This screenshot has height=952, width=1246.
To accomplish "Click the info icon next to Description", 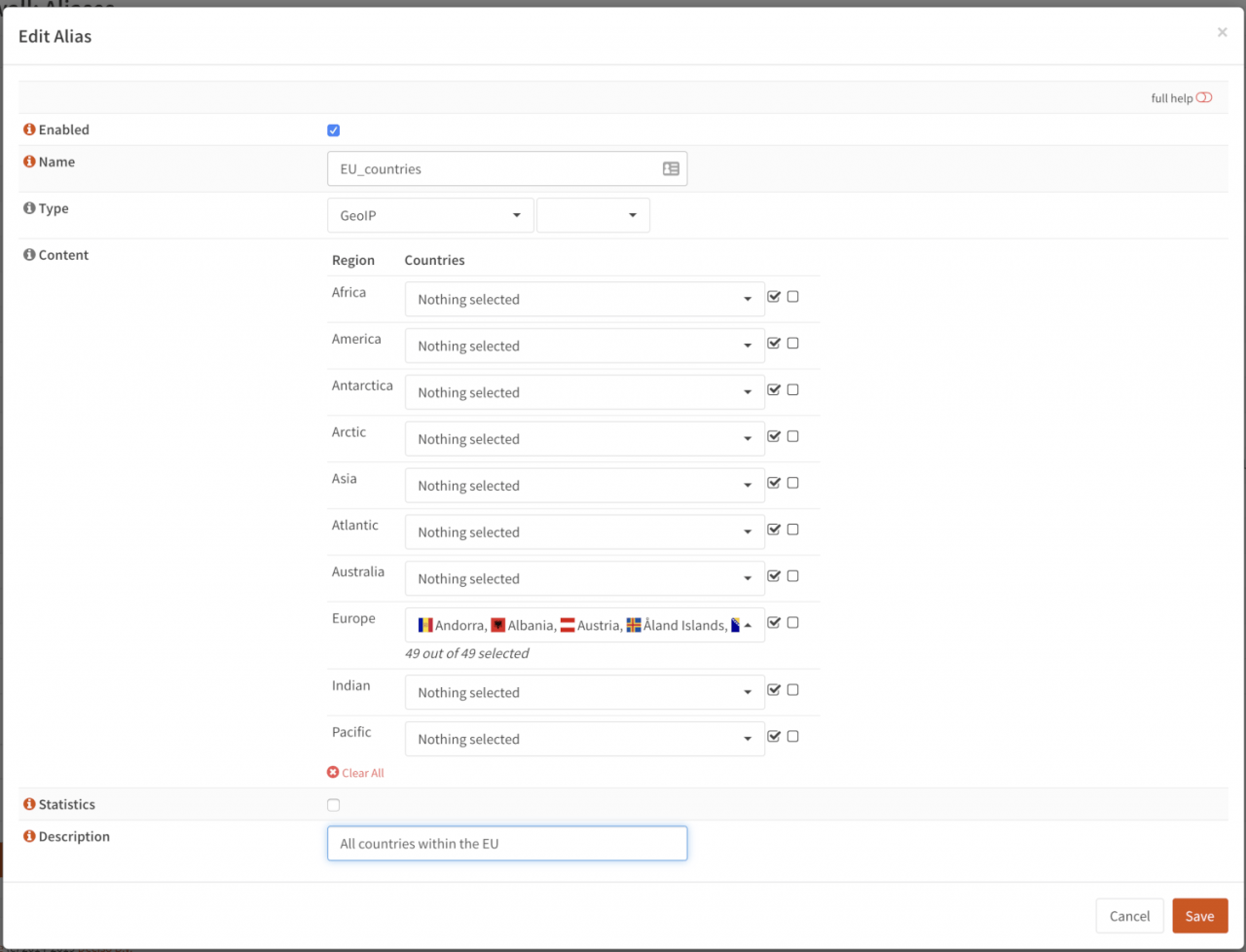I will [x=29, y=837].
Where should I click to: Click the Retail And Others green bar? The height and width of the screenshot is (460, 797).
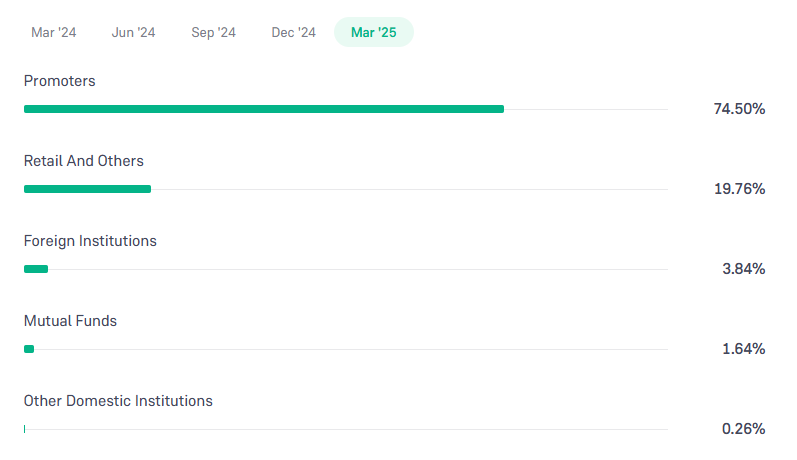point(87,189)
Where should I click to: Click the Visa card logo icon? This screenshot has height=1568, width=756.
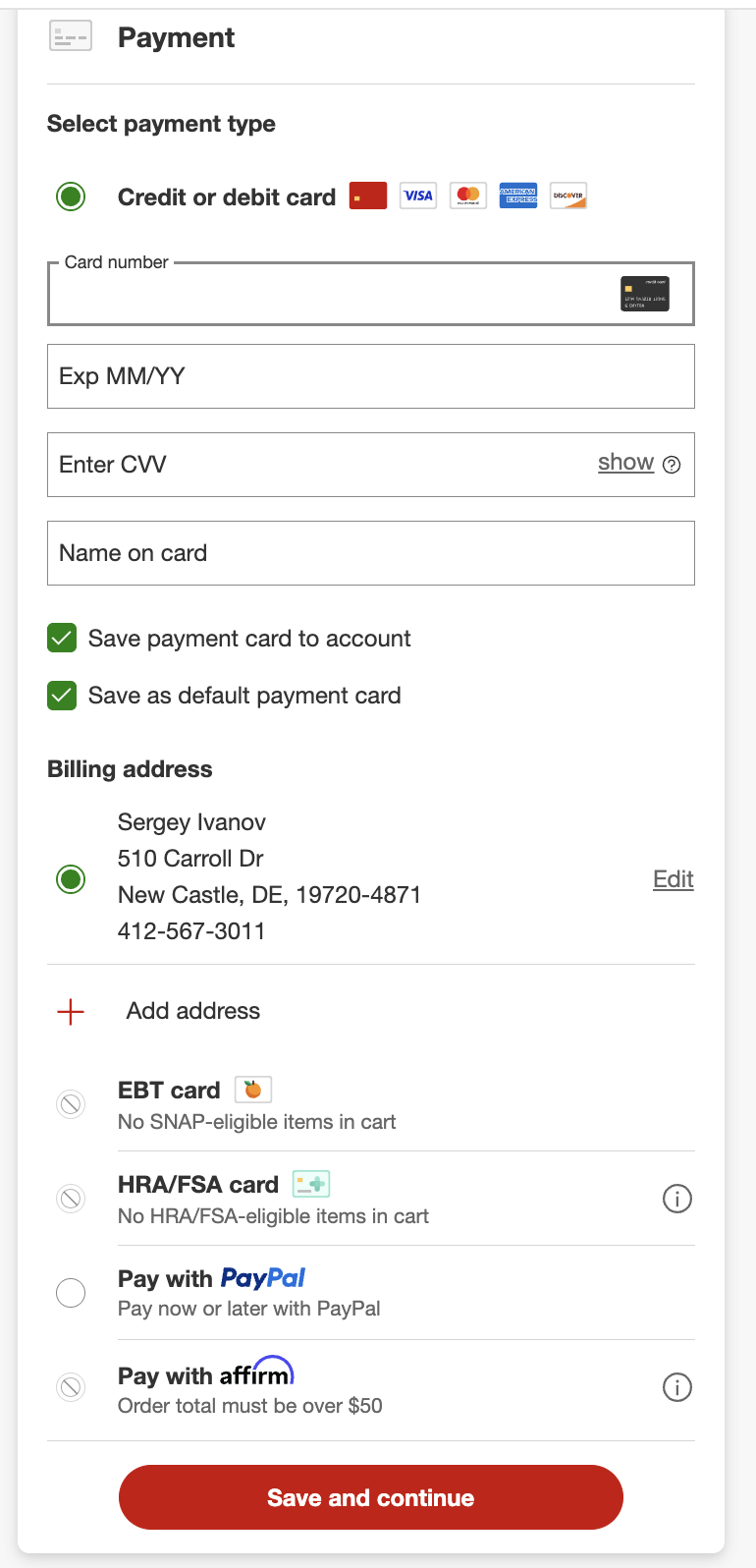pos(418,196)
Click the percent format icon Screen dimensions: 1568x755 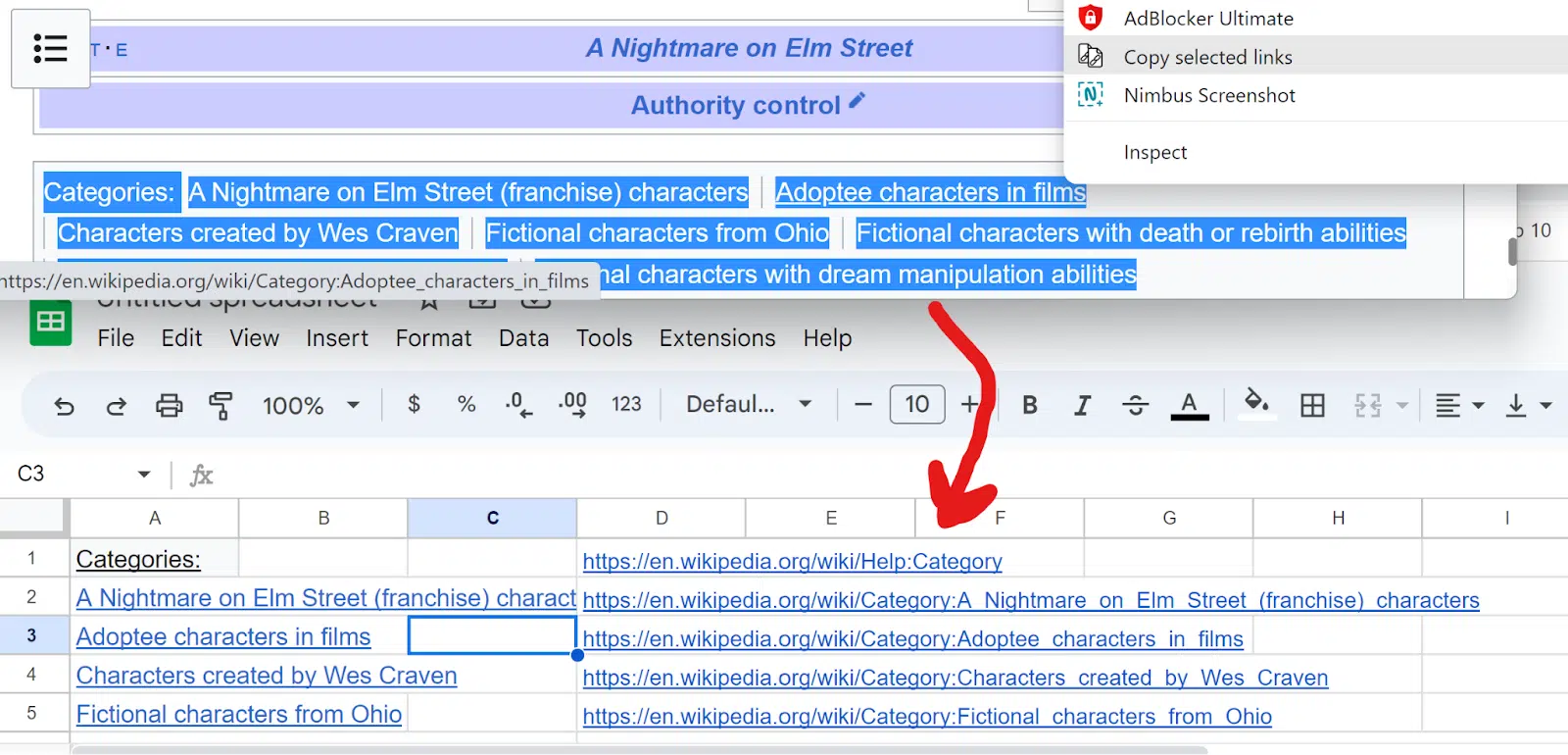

=====

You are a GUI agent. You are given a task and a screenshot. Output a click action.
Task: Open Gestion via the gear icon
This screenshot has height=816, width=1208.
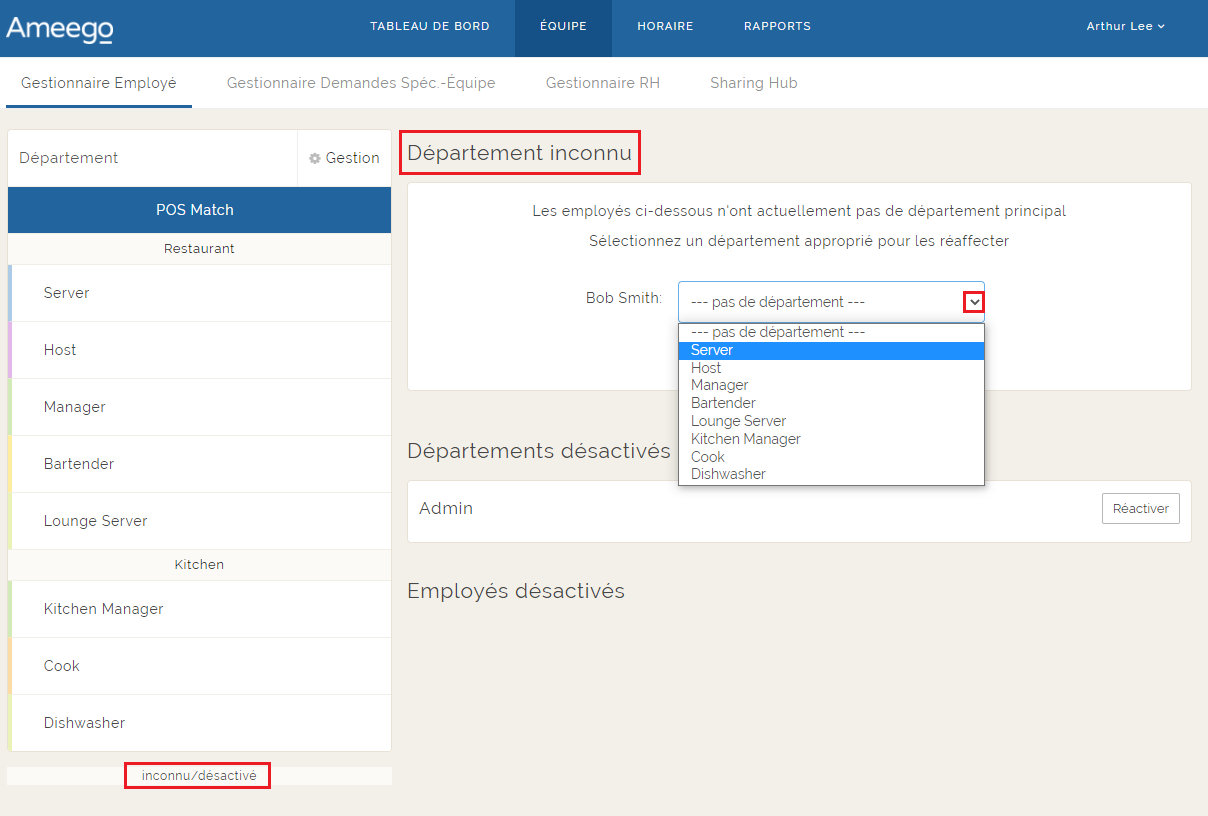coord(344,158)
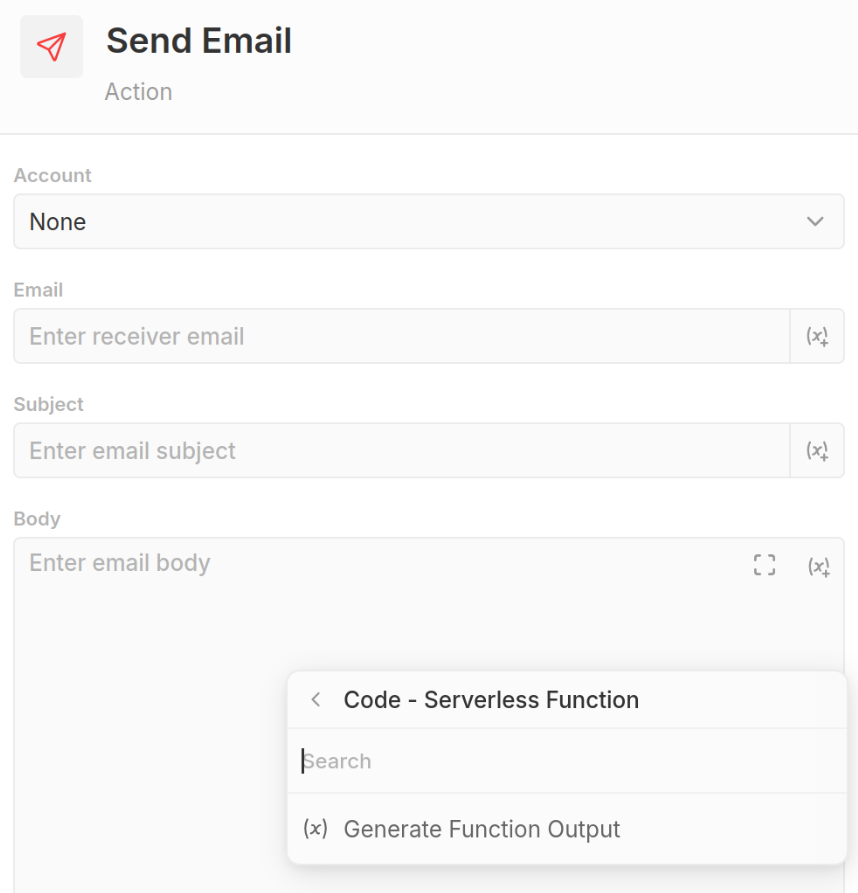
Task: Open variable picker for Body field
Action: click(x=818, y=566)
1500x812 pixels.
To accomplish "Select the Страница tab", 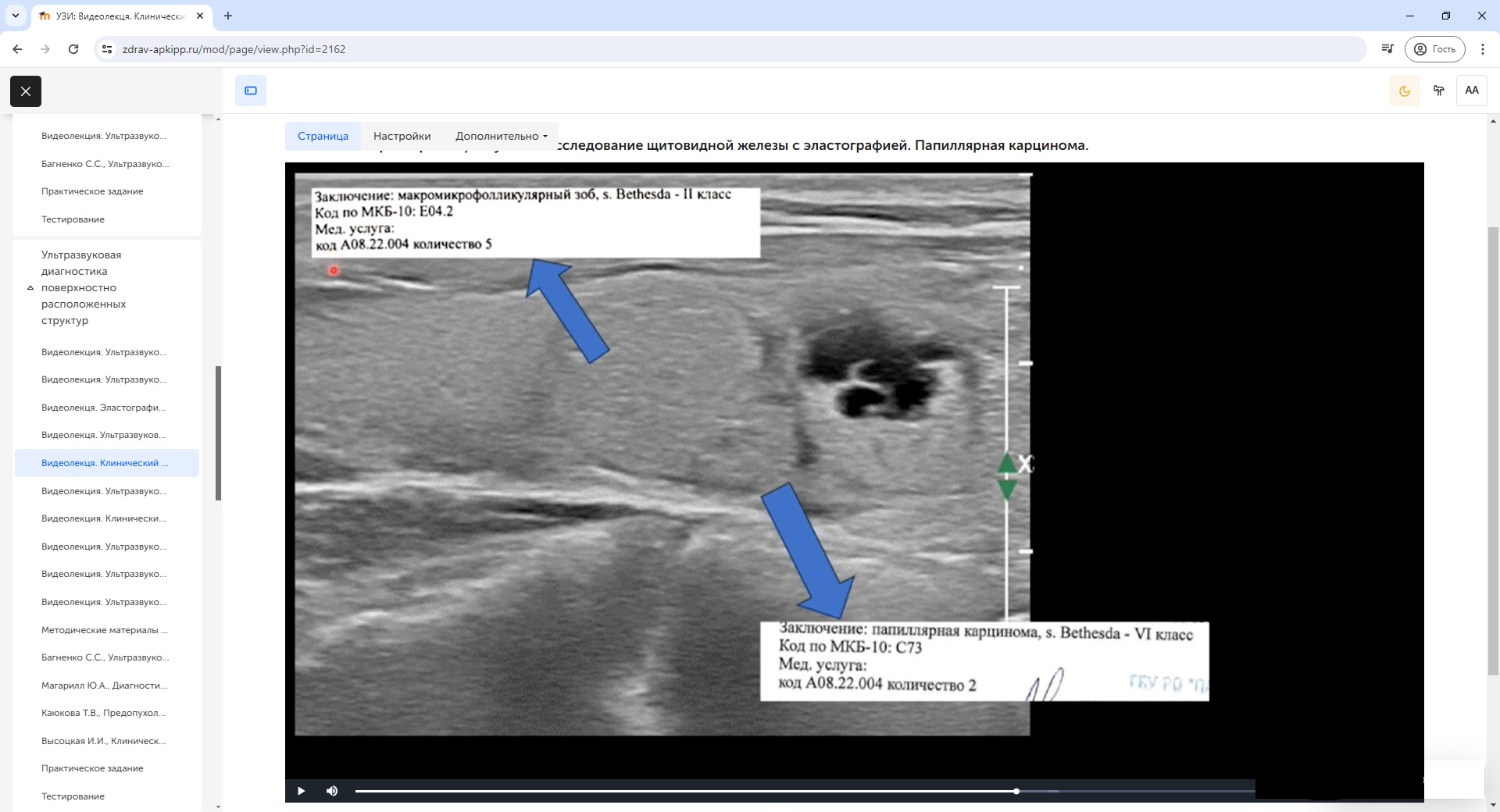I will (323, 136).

=====

For this exercise, return exactly the lines above from the line with "Where should I click to: Click the Visa" through the line with "Click the percent", both included. Do not copy the pictures.

Where should I click to: Click the Visa card logo icon? This screenshot has height=1568, width=756.
pos(418,196)
Click the percent format icon Screen dimensions: 1568x755 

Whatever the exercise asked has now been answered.